The Biden administration on Thursday urged federal agencies to rely on job-seekers' skills — rather than their academic degrees — to fill vacancies, according to new guidance shared exclusively with Axios.
Why it matters: The government is catching up with the private sector's shift to skills-based hiring amid a tight labor market — and, in doing so, opening up jobs to a pool of traditionally overlooked candidates.
Driving the news: The Office of Personnel Management released new guidance to agencies to help them implement a skills-based approach to filling jobs.
- Skills-based hiring focuses on what jobs candidates can do, relying more on competency-based assessments than educational degrees.

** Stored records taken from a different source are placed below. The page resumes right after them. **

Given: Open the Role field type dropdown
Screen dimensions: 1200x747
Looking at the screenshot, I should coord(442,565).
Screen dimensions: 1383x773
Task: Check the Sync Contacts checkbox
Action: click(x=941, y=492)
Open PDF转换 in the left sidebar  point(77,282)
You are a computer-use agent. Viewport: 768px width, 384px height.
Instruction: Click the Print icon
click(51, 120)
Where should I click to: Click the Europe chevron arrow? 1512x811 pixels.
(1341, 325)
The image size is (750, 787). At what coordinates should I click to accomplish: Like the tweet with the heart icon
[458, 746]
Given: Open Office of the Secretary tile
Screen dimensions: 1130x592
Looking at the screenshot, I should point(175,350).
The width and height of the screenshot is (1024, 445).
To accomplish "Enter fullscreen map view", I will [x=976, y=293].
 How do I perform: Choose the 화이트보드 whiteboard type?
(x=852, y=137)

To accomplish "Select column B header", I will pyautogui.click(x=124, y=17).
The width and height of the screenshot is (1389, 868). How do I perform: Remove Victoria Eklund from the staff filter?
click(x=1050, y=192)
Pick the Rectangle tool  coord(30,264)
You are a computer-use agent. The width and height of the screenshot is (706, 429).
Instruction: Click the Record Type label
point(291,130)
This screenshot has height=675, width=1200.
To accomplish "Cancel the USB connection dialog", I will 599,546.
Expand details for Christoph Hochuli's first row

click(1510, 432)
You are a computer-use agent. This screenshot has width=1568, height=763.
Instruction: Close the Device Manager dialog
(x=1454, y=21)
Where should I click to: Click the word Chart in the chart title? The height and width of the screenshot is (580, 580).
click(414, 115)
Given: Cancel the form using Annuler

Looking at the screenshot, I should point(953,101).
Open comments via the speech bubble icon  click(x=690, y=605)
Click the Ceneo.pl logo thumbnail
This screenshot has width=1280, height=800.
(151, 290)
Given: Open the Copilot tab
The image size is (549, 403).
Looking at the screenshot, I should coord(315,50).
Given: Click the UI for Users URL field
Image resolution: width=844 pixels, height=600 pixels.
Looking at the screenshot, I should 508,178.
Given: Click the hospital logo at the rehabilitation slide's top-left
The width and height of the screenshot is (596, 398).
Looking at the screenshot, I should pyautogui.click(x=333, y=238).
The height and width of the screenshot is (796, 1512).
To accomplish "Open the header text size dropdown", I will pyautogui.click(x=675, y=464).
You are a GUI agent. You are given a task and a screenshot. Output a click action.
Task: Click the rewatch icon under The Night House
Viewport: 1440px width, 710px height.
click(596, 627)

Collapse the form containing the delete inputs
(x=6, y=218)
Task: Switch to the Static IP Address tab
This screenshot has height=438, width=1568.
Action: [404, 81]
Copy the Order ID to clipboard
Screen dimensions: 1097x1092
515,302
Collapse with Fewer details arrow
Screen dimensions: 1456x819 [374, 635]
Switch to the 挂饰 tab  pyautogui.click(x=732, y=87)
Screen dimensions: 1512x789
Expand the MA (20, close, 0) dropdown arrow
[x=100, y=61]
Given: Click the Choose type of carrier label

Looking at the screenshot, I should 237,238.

- It is also more inclusive because it makes it easier for people without degrees to show they have the talents necessary to do the work.
By the numbers: According to a March report by LinkedIn, 40% of employers use skills data when hiring through the platform, up 20% compared with a year prior.
- Companies that use skills data are 60% more likely to find "a successful hire" than those who do not, the report said.
Of note: A study published in the Harvard Business Review called out Accenture and IBM as examples of IT companies that had whittled back the number of job postings with degree requirements.
- "The reset that’s taking place in hiring today is vitally important," said the authors, led by professor Joseph Fuller of Harvard Business School.
- "If we want to increase equity in the labor market, one important way to do it is by removing barriers to well-paying jobs — and there’s no question that in recent years one of those barriers has been inflated degree requirements."
The intrigue: The guidance from OPM builds on a 2020 executive order from the Trump administration that told agencies to prioritize skills over college degrees in hiring.
- Several agencies, including NASA, the Department of Interior and the U.S. Digital Service, already use skills-based hiring.
- The Biden administration has extended the deadline of the executive order to the end of this year for agencies to adopt some skills-based hiring practices.
What they're saying: "Given today’s booming labor market, the federal government must position itself to compete with other sectors for top talent," Kiran Ahuja, director of OPM, said in a statement.